FONTE:
Adesso il guardasigilli Alfonso Bonafede cerca di contenere i danni e ci mette una pezza. Ma arriva tardi. Il ministro della giustizia propone una serie di norme che vincolerebbero la concessione degli arresti domiciliari ai condannati al 41 bis al parere della Direzione nazionale antimafia e delle procure distrettuali. 

Sulla stessa lunghezza d’onda anche la Scuola di Formazione Antonino Caponnetto, che nelle ultime ore ha lanciato una petizione sulla piattaforma change.org, indirizzandola alle più alte cariche dello Stato: “Interrompiamo le scarcerazioni facili e la detenzione domiciliare dei boss mafiosi”. “I boss che tornano nelle loro case diventano simbolo della sconfitta dello Stato e della stessa organizzazione carceraria e sanitaria, riacquistano autorevolezza e controllo mafioso del territorio”, si legge nella descrizione. “Chiediamo che venga ritirata la circolare del D.A.P. del 21 marzo 2020 e che i provvedimenti carcerari relativi ai detenuti al 41 bis ed in generale ai capi mafiosi siano obbligatoriamente sottoposti al vaglio di più soggetti istituzionali: i Tribunali di Sorveglianza, la Procura Nazionale Antimafia e le singole Direzioni Distrettuali Antimafia, applicando quanto previsto dall’art. 4 bis dell’ordinamento penitenziario.

Dipartimento dell’amministrazione penitenziaria. Il ministro Bonafede con il capo del Dap Basentini, la crisi delle carceri ha messo a dura prova anche i rapporti personali tra i due

Fra i magistrati che hanno tempestivamente denunciato l’inadeguatezza dello svuota carceri, spesso anticipando ciò che poi si è puntualmente verificato, figurano i pm Catello Maresca e Nicola Gratteri, scortati da anni per il preziosissimo contributo fornito nella lotta alle mafie. Il dottor Maresca, a più riprese anche con editoriali sulle pagine di Juorno, aveva sottolineato come le misure svuota carceri, arrivate a pochi giorni dalle rivolte che avevano messo a ferro e fuoco i penitenziari italiani, lungi dal risolvere il problema del sovraffollamento, mostrassero uno Stato debole, che presta il fianco alle mafie e scende a compromessi con la criminalità organizzata.

Procuratore Gratteri. Anche per lui minacce e insulti nella rete

Il diritto alla salute dei detenuti andava garantito intervenendo sull’organizzazione delle carceri, senza compromettere gravemente l’altrettanto sacrosanto principio della certezza della pena.

“Dal carcere sono usciti pericolosi boss, contribuendo a rafforzare le organizzazioni mafiose sul territorio. Si stanno perdendo anni e anni di lotta al crimine organizzato in questo Paese. I magistrati in alcuni casi hanno le mani legate, sono costretti a scarcerare i detenuti per tutelare la loro salute; salute che dovrebbe essere tutelata invece all’interno del circuito carcerario”, aveva commentato su Juorno il sostituto procuratore generale Maresca.

ESERCIZI:
**1)** Secondo l'articolo sulle scarcerazioni dei boss mafiosi, su quale piattaforma la Scuola di Formazione Antonino Caponnetto ha lanciato la sua petizione?
**2)** Aggiorni il passo dell'articolo sulle scarcerazioni dei boss mafiosi compreso tra "Procuratore Gratteri. Anche" e "procuratore generale Maresca.", estremi inclusi, sostituendo "certezza della pena" con "effettività della pena".
**3)** Prosegua l'articolo sulle scarcerazioni dei boss mafiosi a partire dalla sua ultima frase.
Il materiale riportato di seguito proviene da un'altra fonte.

DATI FORNITI:
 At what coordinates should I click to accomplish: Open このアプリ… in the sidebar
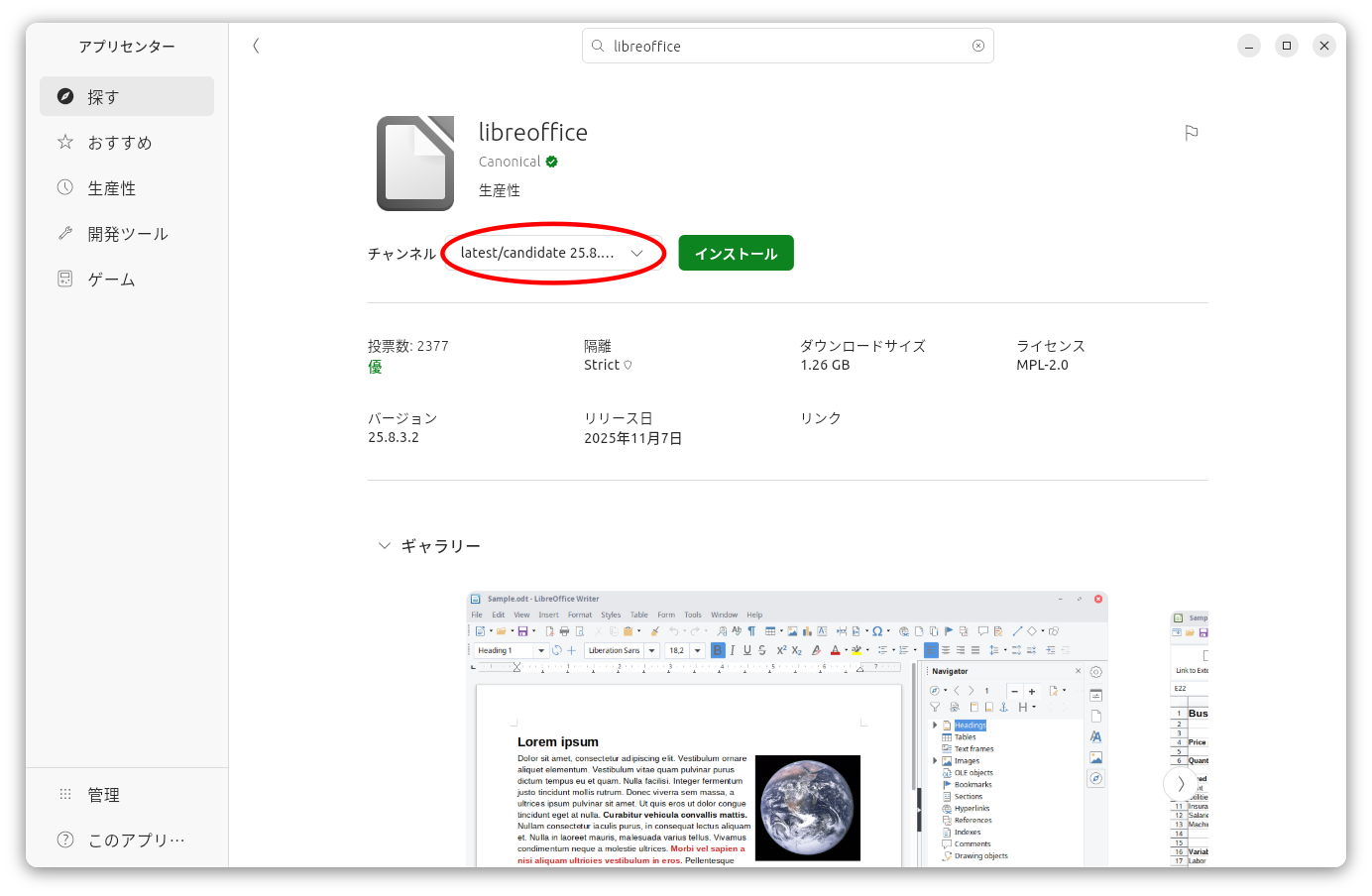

LE RISPOSTE:
**1)** Sulla piattaforma change.org.

**2)**
Procuratore Gratteri. Anche per lui minacce e insulti nella rete

Il diritto alla salute dei detenuti andava garantito intervenendo sull’organizzazione delle carceri, senza compromettere gravemente l’altrettanto sacrosanto principio della effettività della pena.

“Dal carcere sono usciti pericolosi boss, contribuendo a rafforzare le organizzazioni mafiose sul territorio. Si stanno perdendo anni e anni di lotta al crimine organizzato in questo Paese. I magistrati in alcuni casi hanno le mani legate, sono costretti a scarcerare i detenuti per tutelare la loro salute; salute che dovrebbe essere tutelata invece all’interno del circuito carcerario”, aveva commentato su Juorno il sostituto procuratore generale Maresca.

**3)**
Maresca aveva altresì sottolineato l’anomalia della procedura introdotta dalla nefasta circolare del Dap: la scarcerazione di solito può essere richiesta dall’imputato o dal pubblico ministero, non certo dal direttore del carcere, ancora meno dal Dap, un organo amministrativo.

Per aver espresso in maniera tecnica ed argomentata queste legittime perplessità, Maresca e Gratteri sono stati subissati di insulti, volgarità ed attacchi personali sui social network. Alcuni gruppi Facebook, apparentemente a sostegno dei diritti dei detenuti, hanno veicolato squallidi messaggi di violenza verbale nei confronti di due servitori dello Stato, uomini con un senso altissimo delle istituzioni.

Ancora, Maresca, invitato in tv domenica sera a “Non è l’Arena”, s’era sentito dire di non “conoscere le leggi” da Francesco Basentini, capo del Dap e responsabile del disastro annunciato della circolare. Maresca aveva solo chiesto a Basentini come mai Pasquale Zagaria non fosse stato trasferito in una struttura idonea per ricevere le cure, denunciando in tal modo la totale mancanza di progettualità messa in campo dal Dap per affrontare le criticità di salute dei mafiosi.  

Napoli. Il carcere di Poggioreale Ph. Mario Laporta Ag. Controluce / ITALY – Poggioreale jail in Naples.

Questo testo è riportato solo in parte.